2016年7月4日月曜日

先週のマーケット: 転換点となった火曜の出来事

S&P500指数の日足チャートです。


三本の移動平均線を入れました。(20日指数平滑移動平均線、50日単純移動平均線、200日単分移動平均線)

先ず、S&P500指数は月曜に200日単純移動平均線を割り、多くの投資家は、いよいよ本格的な下げが始まる、と確信しました。ヨーロッパでは英国のEU離脱が決まり、深刻な顔をしたアナリストや経済学者がテレビに次々と出演し悲観的な意見を述べていましたから、株を買おうなどと思えるような状況ではありませんでした。

しかし、火曜から始まったのは強力な反発ラリーです。この4連勝で、先週のS&P500指数は単に3.29%の大幅上昇となったでけでなく、常識的な考え方が、ことごとく砕かれた週でもありました。
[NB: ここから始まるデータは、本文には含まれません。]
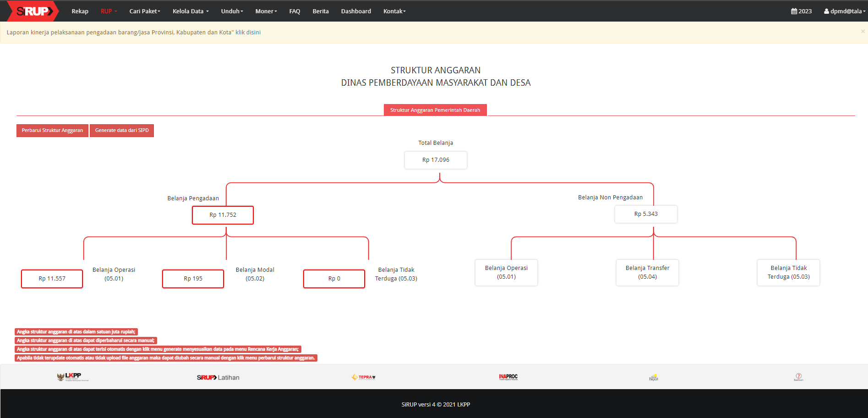Click the Belanja Pengadaan Rp 11.752 box
Viewport: 868px width, 418px height.
tap(223, 215)
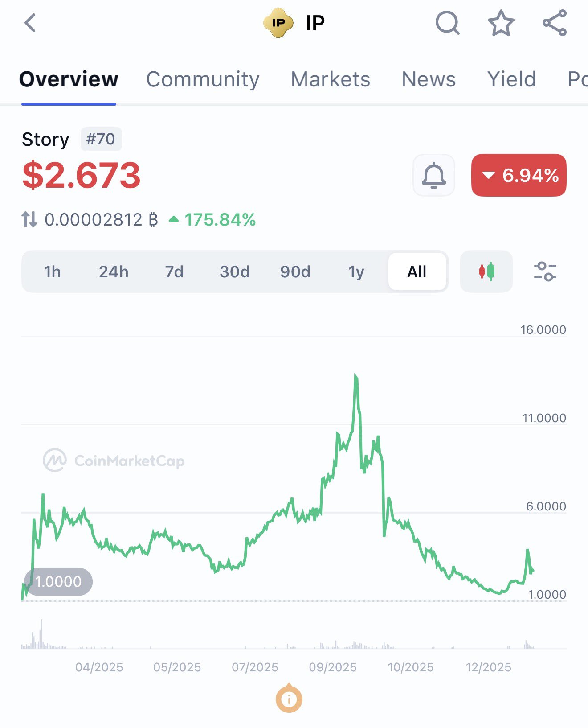Go to the News tab
This screenshot has height=728, width=588.
point(429,79)
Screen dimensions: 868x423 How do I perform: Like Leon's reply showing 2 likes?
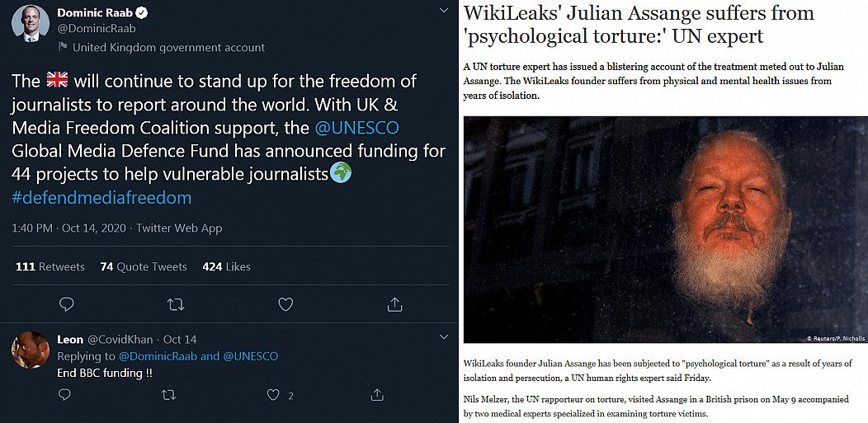273,395
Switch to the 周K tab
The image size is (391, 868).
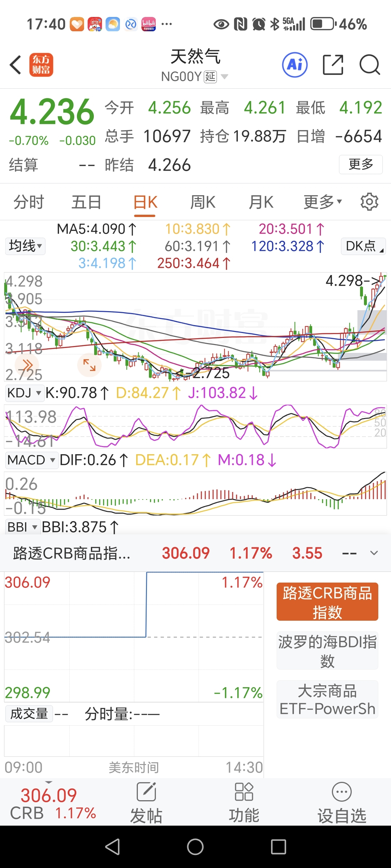point(203,202)
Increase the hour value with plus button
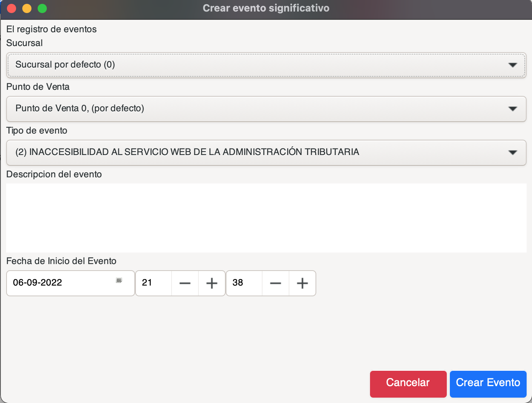The image size is (532, 403). [x=211, y=283]
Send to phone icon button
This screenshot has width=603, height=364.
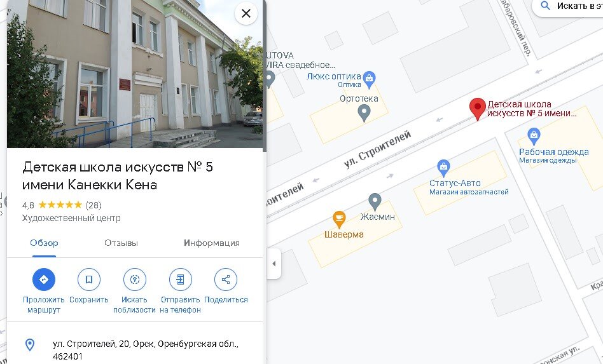click(x=181, y=279)
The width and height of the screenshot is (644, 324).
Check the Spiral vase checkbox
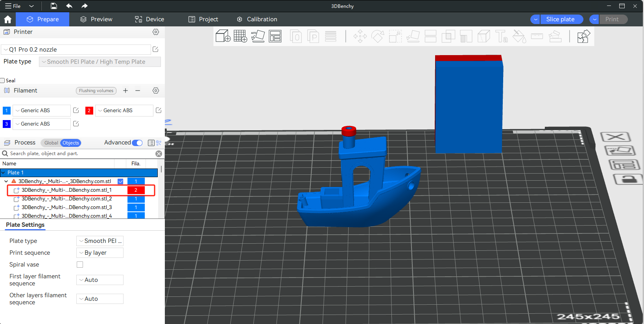[x=80, y=265]
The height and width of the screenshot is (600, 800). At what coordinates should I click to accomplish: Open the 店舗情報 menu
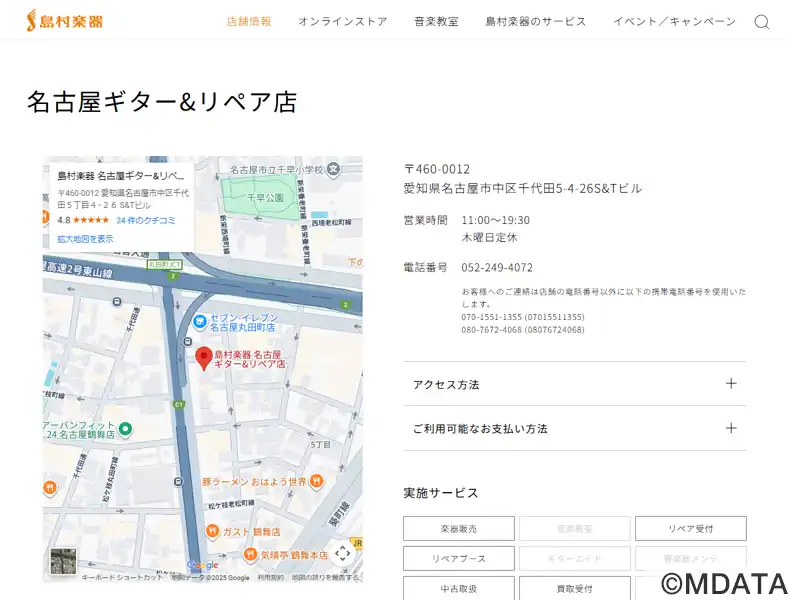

移動平均線は、トレンドを示すだけでなく、サポートやレジスタンスになる傾向もあります。ですから、50日単純移動平均線まで下げたら買ってやろう、200日単純移動平均線まで下げたら買ってやろう、といったように移動平均線付近では押し目買いが起きやすくなります。

一般的に言われていること、常識的な考え方の一つに、一度崩れたサポートはレジスタンスになる、というものがあります。先週は、この常識論が完全に崩れました。

先ず、サポートになると思われた200日移動平均線が月曜に割れ、投資心理が大きく冷え込みました。火曜に形成されたのは大陽線です。一度崩れたサポートはレジスタンスになる訳ですから、この200日単純移動平均線付近には、売り手たちが待っていたことでしょう。繰り返しますが、ヨーロッパでは英国のEU離脱が決まり、とにかく悲観論が圧倒的に強い状態でしたから、200日単純移動平均線まで戻ったところでの空売りは、極めて当然な考え方です。

しかし、反発ラリーは止まりませんでした。20日指数平滑移動平均線付近での空売り、そして、50日単純移動平均線付近での空売りは、ことごとく失敗となりました。上昇しているのだから買うべきだ、と言うのは簡単なことですが、一度崩れたサポートはレジスタンスになるという株の教科書に書かれているルールを考えると、一先ず空売ってみよう、という気分になってしまいます。

なぜ、このような強烈なラリーが展開されたのでしょうか?私に警告してくれたのは、ブライアン・シャノンさんの火曜のツイートでした。


英国の離脱が決まり、大きな下げとなった24日の寄付きからVWAP(左側の矢印)が引かれています。(S&P500指数に連動するETFの10分足チャート) 見てのとおり、火曜に起きていたことは、S&P500指数はVWAPに接触し、ブレイクアウトの可能性が示されていたことです(右の矢印)。言うまでもなく、マーケットはその後VWAPを突破し、反発ラリーに更に弾みが付く結果となりました。先週のマーケットは、常識的に物事を考えることの危険性を改めて教えてくれた、厳しい週でした。